Первые потери
Первые потери
Эта самая зима, с которой началась моя литературная карьера, принесла мне первое страшное горе: неожиданно скончалась мама. Все последнее время мы жили вместе. У нас были две маленькие квартиры — в одной жила мама, в другой, рядом, помещались мы — сестра Аля, няня, Наташа и я. Мама тогда была счастлива и жизнерадостна, ее личная жизнь наконец сложилась светло, она в первый раз съездила за границу, и ее живой ум жадно воспринял всю виденную красоту: рассказам не было конца, ее милый смех слышался так часто, радовалась она и моим успехам, и как-то все улыбалось ей.

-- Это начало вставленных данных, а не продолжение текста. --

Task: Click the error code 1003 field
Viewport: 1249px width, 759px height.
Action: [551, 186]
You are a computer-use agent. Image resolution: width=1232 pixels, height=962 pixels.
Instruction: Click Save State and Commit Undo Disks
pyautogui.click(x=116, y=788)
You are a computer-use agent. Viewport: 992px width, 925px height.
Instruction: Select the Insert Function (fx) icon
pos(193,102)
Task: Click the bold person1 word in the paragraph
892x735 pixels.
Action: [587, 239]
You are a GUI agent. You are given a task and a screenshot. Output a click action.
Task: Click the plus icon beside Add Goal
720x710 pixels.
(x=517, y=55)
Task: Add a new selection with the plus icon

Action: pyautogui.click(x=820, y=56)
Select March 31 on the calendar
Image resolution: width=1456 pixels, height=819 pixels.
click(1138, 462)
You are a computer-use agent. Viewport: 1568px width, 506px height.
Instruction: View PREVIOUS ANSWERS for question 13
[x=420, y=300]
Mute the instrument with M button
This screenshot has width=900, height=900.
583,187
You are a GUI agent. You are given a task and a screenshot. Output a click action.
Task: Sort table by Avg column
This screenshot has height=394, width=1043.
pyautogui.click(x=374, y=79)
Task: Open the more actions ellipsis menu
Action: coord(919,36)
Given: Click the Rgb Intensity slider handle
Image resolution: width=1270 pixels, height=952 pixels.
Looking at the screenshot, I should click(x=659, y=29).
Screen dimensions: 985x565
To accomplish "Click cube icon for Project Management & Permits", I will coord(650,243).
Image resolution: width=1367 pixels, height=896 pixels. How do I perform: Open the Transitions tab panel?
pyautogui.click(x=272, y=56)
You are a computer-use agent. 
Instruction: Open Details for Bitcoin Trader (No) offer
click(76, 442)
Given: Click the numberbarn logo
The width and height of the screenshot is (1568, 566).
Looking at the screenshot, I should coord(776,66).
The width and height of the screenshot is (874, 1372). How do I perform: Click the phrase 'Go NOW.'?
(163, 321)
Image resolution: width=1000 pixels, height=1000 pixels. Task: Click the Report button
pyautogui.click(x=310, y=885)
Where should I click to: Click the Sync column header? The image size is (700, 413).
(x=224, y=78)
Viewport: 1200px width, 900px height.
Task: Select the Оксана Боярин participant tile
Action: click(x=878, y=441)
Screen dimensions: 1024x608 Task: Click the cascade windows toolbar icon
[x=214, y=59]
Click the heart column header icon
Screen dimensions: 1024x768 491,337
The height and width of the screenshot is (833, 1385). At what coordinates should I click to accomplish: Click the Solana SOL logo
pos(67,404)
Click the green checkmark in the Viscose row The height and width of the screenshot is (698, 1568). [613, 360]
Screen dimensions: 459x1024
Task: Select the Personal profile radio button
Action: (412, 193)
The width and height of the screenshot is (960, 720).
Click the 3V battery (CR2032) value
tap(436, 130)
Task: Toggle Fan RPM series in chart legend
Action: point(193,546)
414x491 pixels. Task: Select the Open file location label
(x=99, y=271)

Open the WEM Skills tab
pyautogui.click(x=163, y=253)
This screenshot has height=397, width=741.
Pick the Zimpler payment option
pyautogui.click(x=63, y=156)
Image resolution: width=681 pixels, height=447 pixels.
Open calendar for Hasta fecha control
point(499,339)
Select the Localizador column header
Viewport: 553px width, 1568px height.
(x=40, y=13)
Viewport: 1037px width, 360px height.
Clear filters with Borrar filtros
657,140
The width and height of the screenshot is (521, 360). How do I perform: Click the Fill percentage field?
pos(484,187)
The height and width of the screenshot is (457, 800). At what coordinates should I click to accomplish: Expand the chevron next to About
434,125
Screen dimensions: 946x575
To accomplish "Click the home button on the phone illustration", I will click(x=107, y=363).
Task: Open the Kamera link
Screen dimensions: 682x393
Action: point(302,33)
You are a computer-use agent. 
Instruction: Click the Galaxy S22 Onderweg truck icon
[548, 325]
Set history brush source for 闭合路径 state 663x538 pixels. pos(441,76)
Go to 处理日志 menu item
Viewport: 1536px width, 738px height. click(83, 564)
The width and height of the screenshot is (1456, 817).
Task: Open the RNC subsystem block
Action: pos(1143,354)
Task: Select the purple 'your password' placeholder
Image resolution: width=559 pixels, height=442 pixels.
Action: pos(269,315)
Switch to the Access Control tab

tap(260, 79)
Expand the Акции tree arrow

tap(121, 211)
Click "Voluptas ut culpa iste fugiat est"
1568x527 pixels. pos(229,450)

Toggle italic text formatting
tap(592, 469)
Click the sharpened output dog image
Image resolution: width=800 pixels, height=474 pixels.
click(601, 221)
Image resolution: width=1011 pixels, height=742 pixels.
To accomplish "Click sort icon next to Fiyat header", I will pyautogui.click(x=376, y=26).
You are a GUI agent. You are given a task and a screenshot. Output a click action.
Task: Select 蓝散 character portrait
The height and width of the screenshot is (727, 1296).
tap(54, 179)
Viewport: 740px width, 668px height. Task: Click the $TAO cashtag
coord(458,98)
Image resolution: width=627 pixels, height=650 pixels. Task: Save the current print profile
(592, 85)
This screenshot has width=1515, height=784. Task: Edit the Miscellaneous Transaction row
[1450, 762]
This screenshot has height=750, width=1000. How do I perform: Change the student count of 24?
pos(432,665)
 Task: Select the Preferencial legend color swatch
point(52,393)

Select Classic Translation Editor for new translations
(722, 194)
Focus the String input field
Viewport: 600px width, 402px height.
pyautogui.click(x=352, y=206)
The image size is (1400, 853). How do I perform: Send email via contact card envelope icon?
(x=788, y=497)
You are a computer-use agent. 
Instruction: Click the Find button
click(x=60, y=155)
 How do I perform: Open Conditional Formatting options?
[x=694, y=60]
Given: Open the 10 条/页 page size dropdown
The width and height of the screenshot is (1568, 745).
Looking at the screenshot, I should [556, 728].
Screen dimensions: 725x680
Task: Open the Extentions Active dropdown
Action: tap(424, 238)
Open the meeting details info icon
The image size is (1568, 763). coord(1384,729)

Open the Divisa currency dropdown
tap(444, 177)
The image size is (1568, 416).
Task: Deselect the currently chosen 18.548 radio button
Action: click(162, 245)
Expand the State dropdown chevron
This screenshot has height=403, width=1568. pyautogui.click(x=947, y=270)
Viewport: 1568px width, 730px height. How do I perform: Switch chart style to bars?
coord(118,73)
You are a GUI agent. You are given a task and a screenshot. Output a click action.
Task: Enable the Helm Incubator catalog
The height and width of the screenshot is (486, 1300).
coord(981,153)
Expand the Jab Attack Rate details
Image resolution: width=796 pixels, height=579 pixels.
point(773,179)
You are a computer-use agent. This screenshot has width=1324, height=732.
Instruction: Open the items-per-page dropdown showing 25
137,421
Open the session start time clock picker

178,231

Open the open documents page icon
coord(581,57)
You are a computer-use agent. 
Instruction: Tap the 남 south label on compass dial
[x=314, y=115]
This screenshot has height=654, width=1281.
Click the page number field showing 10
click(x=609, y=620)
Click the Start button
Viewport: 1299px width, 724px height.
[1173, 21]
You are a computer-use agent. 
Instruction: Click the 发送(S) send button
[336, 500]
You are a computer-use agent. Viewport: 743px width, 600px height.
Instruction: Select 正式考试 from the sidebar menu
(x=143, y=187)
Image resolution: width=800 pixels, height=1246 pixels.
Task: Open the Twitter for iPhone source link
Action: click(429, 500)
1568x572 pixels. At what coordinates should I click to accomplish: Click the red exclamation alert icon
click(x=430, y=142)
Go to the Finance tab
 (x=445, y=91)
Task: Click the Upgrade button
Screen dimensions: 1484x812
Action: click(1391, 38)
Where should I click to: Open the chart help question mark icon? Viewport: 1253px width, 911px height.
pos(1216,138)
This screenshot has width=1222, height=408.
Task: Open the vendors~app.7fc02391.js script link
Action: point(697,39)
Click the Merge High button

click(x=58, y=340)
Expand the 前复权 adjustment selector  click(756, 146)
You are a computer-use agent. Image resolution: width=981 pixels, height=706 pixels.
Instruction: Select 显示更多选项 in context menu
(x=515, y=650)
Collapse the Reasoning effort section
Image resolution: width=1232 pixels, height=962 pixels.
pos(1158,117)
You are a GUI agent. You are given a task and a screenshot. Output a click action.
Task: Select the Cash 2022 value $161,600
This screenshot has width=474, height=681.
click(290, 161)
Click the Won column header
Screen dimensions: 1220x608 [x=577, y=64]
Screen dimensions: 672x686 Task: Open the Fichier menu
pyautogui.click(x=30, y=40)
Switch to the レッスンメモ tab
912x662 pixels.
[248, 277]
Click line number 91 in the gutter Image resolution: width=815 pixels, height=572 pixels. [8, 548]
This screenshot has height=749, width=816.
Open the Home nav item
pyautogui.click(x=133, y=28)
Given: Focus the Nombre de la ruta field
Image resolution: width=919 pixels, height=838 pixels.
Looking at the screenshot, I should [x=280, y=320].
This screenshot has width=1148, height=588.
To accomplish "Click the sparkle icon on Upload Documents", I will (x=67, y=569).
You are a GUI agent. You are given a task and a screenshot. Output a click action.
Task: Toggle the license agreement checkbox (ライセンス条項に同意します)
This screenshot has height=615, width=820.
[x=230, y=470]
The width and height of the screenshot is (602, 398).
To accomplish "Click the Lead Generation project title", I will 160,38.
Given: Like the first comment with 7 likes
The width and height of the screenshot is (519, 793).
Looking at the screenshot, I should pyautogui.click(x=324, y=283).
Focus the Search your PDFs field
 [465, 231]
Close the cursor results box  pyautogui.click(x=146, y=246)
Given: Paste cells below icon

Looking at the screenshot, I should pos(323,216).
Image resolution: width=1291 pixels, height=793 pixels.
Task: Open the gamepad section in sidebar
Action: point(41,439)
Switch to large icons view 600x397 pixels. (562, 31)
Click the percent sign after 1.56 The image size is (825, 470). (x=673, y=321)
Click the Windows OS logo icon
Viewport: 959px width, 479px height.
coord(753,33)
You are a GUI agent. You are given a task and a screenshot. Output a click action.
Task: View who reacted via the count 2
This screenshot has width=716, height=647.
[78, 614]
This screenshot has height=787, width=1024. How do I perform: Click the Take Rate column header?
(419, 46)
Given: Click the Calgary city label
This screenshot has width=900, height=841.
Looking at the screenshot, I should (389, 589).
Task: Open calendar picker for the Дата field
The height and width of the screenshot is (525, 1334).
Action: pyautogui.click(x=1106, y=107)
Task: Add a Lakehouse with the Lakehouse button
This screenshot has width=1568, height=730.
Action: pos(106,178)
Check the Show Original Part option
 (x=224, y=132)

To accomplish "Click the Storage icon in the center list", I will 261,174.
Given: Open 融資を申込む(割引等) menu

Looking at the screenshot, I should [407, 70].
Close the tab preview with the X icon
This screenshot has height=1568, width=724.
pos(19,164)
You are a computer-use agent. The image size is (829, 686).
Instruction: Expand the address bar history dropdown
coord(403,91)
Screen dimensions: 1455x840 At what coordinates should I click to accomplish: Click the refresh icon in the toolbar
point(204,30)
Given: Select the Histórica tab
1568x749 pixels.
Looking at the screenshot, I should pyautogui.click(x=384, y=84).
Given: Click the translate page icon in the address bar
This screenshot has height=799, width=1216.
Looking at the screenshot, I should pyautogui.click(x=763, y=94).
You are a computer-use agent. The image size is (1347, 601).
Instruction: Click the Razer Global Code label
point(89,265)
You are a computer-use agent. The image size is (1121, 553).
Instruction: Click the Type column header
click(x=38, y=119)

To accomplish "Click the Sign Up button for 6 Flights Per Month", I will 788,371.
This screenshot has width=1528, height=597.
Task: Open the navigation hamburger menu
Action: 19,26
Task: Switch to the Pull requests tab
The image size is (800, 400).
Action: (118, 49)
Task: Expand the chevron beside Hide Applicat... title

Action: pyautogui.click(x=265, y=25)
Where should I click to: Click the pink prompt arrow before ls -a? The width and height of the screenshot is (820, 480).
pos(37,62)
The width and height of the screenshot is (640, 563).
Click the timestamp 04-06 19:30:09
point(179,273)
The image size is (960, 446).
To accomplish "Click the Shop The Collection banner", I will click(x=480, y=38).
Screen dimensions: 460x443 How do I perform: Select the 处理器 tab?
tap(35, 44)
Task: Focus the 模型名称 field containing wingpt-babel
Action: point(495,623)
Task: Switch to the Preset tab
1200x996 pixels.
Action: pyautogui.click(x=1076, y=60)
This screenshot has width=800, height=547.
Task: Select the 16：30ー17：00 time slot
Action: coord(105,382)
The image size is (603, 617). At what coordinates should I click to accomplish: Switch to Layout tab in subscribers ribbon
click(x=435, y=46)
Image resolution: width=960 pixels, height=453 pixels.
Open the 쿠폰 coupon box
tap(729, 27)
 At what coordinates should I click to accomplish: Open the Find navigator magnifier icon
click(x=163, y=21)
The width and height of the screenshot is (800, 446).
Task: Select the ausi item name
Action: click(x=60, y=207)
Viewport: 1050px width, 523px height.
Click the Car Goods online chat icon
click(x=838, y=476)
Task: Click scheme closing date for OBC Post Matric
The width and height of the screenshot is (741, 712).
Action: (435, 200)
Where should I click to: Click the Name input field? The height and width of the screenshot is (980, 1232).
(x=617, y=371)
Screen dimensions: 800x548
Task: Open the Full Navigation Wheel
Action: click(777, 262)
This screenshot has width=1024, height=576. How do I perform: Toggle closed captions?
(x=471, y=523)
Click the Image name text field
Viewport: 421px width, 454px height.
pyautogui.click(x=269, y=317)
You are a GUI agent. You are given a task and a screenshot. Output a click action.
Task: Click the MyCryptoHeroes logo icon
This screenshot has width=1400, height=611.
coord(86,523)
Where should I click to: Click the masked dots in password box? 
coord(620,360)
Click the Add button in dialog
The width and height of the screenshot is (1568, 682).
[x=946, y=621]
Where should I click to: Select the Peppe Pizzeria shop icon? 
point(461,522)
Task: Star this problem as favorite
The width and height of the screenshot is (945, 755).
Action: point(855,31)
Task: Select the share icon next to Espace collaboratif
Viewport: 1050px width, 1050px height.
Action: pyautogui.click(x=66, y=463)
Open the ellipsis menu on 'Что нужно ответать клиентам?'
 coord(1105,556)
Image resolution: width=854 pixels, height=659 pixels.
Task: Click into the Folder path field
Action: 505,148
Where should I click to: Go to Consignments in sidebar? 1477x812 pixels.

Вдруг она прихворнула. Она так не привыкла болеть, что и на этот раз не обратила никакого внимания на свое нездоровье: «Инфлюэнца, пустяки»… Но так как-то приваливалась на диван и была бледнее и тише обыкновенного. Только утром седьмого января, когда мы хотели пройти к ней, нам сказала няня, что мама лежит еще и чтобы ее не беспокоить. Но насколько никто не предвидел ничего рокового, можно понять из того, что вечером этого дня мы все собирались ряжеными к Щепкиным.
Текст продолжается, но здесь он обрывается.